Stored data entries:

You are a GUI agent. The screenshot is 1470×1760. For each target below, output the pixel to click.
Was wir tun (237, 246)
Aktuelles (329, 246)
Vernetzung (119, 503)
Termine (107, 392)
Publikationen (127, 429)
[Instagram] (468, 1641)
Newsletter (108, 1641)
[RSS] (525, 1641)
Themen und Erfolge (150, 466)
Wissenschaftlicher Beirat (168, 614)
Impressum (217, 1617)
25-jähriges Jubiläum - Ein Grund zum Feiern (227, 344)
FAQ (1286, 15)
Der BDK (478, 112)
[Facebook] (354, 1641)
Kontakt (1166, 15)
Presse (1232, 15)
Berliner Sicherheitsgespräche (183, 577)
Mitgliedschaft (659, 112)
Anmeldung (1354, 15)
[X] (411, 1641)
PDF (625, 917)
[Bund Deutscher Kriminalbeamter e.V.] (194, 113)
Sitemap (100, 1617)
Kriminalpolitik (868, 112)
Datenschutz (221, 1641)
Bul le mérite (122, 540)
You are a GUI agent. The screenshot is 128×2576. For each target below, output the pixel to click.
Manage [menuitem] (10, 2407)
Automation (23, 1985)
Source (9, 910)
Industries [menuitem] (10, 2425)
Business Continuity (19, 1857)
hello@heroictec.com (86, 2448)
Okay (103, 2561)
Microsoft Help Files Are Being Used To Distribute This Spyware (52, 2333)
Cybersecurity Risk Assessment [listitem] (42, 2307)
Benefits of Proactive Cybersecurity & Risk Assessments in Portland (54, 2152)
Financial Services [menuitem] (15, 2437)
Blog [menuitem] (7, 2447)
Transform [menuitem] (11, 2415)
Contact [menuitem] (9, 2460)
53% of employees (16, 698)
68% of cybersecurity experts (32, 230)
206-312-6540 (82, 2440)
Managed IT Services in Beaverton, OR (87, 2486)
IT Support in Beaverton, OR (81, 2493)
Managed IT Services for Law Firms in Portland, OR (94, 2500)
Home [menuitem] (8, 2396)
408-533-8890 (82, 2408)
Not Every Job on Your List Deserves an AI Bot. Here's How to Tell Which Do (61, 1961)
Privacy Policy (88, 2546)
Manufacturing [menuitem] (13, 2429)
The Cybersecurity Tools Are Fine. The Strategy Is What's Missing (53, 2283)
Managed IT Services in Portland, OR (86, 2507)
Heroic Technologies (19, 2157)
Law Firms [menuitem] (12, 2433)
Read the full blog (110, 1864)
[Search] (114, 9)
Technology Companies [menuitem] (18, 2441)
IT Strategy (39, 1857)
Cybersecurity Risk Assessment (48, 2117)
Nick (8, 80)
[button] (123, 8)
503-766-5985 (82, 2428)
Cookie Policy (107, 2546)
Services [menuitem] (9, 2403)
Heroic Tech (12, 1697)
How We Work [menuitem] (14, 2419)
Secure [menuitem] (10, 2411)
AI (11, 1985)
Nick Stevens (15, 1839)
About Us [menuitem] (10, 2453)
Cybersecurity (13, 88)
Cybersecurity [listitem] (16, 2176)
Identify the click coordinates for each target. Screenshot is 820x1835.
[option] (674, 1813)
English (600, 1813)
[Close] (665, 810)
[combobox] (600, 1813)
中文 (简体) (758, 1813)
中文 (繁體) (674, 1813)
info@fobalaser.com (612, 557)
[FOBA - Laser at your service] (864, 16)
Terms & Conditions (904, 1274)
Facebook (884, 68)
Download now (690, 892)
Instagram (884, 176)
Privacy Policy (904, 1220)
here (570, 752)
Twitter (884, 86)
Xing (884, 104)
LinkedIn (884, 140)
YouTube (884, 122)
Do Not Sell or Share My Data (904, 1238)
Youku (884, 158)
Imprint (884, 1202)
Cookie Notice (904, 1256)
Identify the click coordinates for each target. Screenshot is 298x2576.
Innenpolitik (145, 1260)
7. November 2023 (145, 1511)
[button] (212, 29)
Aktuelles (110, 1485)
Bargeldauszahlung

▶ PROBLEM
All of the data must be returned exactly.

▶ RESPONSE AREA
You are a GUI agent. The screenshot is 1470×1760. For each target below, output the pixel to click.
Was wir tun (237, 246)
Aktuelles (329, 246)
Vernetzung (119, 503)
Termine (107, 392)
Publikationen (127, 429)
[Instagram] (468, 1641)
Newsletter (108, 1641)
[RSS] (525, 1641)
Themen und Erfolge (150, 466)
Wissenschaftlicher Beirat (168, 614)
Impressum (217, 1617)
25-jähriges Jubiläum - Ein Grund zum Feiern (227, 344)
FAQ (1286, 15)
Der BDK (478, 112)
[Facebook] (354, 1641)
Kontakt (1166, 15)
Presse (1232, 15)
Berliner Sicherheitsgespräche (183, 577)
Mitgliedschaft (659, 112)
Anmeldung (1354, 15)
[X] (411, 1641)
PDF (625, 917)
[Bund Deutscher Kriminalbeamter e.V.] (194, 113)
Sitemap (100, 1617)
Kriminalpolitik (868, 112)
Datenschutz (221, 1641)
Bul le mérite (122, 540)
You are a GUI agent. The screenshot is 128×2576. For each target below, output the pixel to click.
Manage [menuitem] (10, 2407)
Automation (23, 1985)
Source (9, 910)
Industries [menuitem] (10, 2425)
Business Continuity (19, 1857)
hello@heroictec.com (86, 2448)
Okay (103, 2561)
Microsoft Help Files Are Being Used To Distribute This Spyware (52, 2333)
Cybersecurity Risk Assessment [listitem] (42, 2307)
Benefits of Proactive Cybersecurity & Risk Assessments in Portland (54, 2152)
Financial Services [menuitem] (15, 2437)
Blog [menuitem] (7, 2447)
Transform [menuitem] (11, 2415)
Contact [menuitem] (9, 2460)
53% of employees (16, 698)
68% of cybersecurity experts (32, 230)
206-312-6540 (82, 2440)
Managed IT Services in Beaverton, OR (87, 2486)
IT Support in Beaverton, OR (81, 2493)
Managed IT Services for Law Firms in Portland, OR (94, 2500)
Home [menuitem] (8, 2396)
408-533-8890 (82, 2408)
Not Every Job on Your List Deserves an AI Bot. Here's How to Tell Which Do (61, 1961)
Privacy Policy (88, 2546)
Manufacturing [menuitem] (13, 2429)
The Cybersecurity Tools Are Fine. The Strategy Is What's Missing (53, 2283)
Managed IT Services in Portland, OR (86, 2507)
Heroic Technologies (19, 2157)
Law Firms [menuitem] (12, 2433)
Read the full blog (110, 1864)
[Search] (114, 9)
Technology Companies [menuitem] (18, 2441)
IT Strategy (39, 1857)
Cybersecurity Risk Assessment (48, 2117)
Nick (8, 80)
[button] (123, 8)
503-766-5985 (82, 2428)
Cookie Policy (107, 2546)
Services [menuitem] (9, 2403)
Heroic Tech (12, 1697)
How We Work [menuitem] (14, 2419)
Secure [menuitem] (10, 2411)
AI (11, 1985)
Nick Stevens (15, 1839)
About Us [menuitem] (10, 2453)
Cybersecurity (13, 88)
Cybersecurity [listitem] (16, 2176)
Identify the click coordinates for each target. Screenshot is 820x1835.
[option] (674, 1813)
English (600, 1813)
[Close] (665, 810)
[combobox] (600, 1813)
中文 (简体) (758, 1813)
中文 (繁體) (674, 1813)
info@fobalaser.com (612, 557)
[FOBA - Laser at your service] (864, 16)
Terms & Conditions (904, 1274)
Facebook (884, 68)
Download now (690, 892)
Instagram (884, 176)
Privacy Policy (904, 1220)
here (570, 752)
Twitter (884, 86)
Xing (884, 104)
LinkedIn (884, 140)
YouTube (884, 122)
Do Not Sell or Share My Data (904, 1238)
Youku (884, 158)
Imprint (884, 1202)
Cookie Notice (904, 1256)
Identify the click coordinates for each target. Screenshot is 298x2576.
Innenpolitik (145, 1260)
7. November 2023 (145, 1511)
[button] (212, 29)
Aktuelles (110, 1485)
Bargeldauszahlung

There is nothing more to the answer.